POPE LEO XIV visited the tomb of his predecessor Francis this evening.
Vatican News reported that Leo XIV prayed before Francis’s tomb and the icon of the Virgin Mary held within the Santa Maria Maggiore, Salus Populi Romani.
Before and after every papal visit, Francis prayed before the icon and also made an unscheduled stop to the icon on his way home from the hospital.
Vatican News published a photo of the white-robed American pope kneeling before Francis’s simple marble tomb at Santa Maria Maggiore, the papal basilica in central Rome beloved of the Argentine pontiff, who died on 21 April.
Earlier on Saturday, less than 48 hours after he was elected Pope, Leo XIV made his first visit outside the Vatican, travelling to the Shrine of the Mother of Good Counsel in Genazzano, just outside Rome.
Leo is also the first Augustinian friar to become pope and the shrine has been run by the Augustinians since 1200.
The visit capped a busy day for the 69-year-old Chicago-born pope, who met with the College of Cardinals this morning.
During the meeting with cardinals, Leo XIV revealed the reason behind his papal name.
He also called for the Church to provide a response to the challenges posed by Artificial Intelligence.
On Thursday evening, the white smoke billowed from the chimney of the Sistine Chapel and around an hour later, former Cardinal Robert Prevost was introduced from the central balcony of St Peter’s Basilica as Pope Leo XIV.
Earlier, he met with the College of Cardinals and remarked before that this was an “opportunity that many of you had asked for”.
“A sort of dialogue with the College of Cardinals to hear what advice, suggestions, proposals, concrete things, which have already been discussed in the days leading up to the conclave.”
The new pope meeting with Cardinals this afternoon Vatican News
The new pope, the first American to hold the office, also praised the Camerlengo, Irish-born Cardinal Kevin Farrell, for the “important and demanding work he has done throughout the period of the Vacant See”.
He also praised Pope Francis for his “example of complete dedication to service and to sober simplicity of life”.
He also called on the Church to “renew our complete commitment to the path the Church has now followed for decades in the wake of the Second Vatican Council”.
And in a move that could enrage conservatives, Leo XIV added that Francis had “masterfully and concretely” set out the path for the Church and also called for a “growth in synodality”.

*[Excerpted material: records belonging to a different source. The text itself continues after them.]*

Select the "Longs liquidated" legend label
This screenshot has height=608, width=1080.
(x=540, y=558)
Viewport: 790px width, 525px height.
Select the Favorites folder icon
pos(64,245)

This is in reference to the historic Synod on Synodality undertaken by Francis, which sought to give laypeople a greater say in the Church and its governance.
Leo XIV himself participated in the Synod but some high-ranking members of the Church rebelled, and even held their own counter-Synod to undermine Francis.

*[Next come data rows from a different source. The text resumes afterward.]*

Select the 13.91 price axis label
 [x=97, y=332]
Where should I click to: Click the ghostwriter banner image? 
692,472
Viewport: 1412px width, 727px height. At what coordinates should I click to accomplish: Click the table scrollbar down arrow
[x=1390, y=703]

Meanwhile the new pope said he chose the papal name Leo “mainly because of Pope Leo XIII’s historic Encyclical Rerum Novarum, which addressed the social question in the context of the first great industrial revolution”.
This document, a response to the state of industrial society in the late 19th century, explicitly outlined worker’s rights to a fair wage, safe working conditions and the right to belong to a trade union.
The new pope said this document “addressed the social question in the context of the first great industrial revolution”.
Leo XIV remarked that he sees himself “called to continue in this same path” because today, there is “another industrial revolution in the field of artificial intelligence that pose new challenges for the defence of human dignity, justice and labour”.
He said the Church can “offer to everyone the treasury of her social teaching in response” to these challenges.
Elsewhere, the new pope will make his first public appearance since being elected as pontiff tomorrow at noon.
He will lead the Regina Caeli (Queen of Heaven) prayer.
Usually, the Angelus prayer would be said on a Sunday but during the Easter season – the 50-day period between Easter Sunday and Pentecost – this is replaced by the prayer dedicated to Mary.
Pope Leo XIV will then deliver a reflection at the end of the Regina Caeli prayer.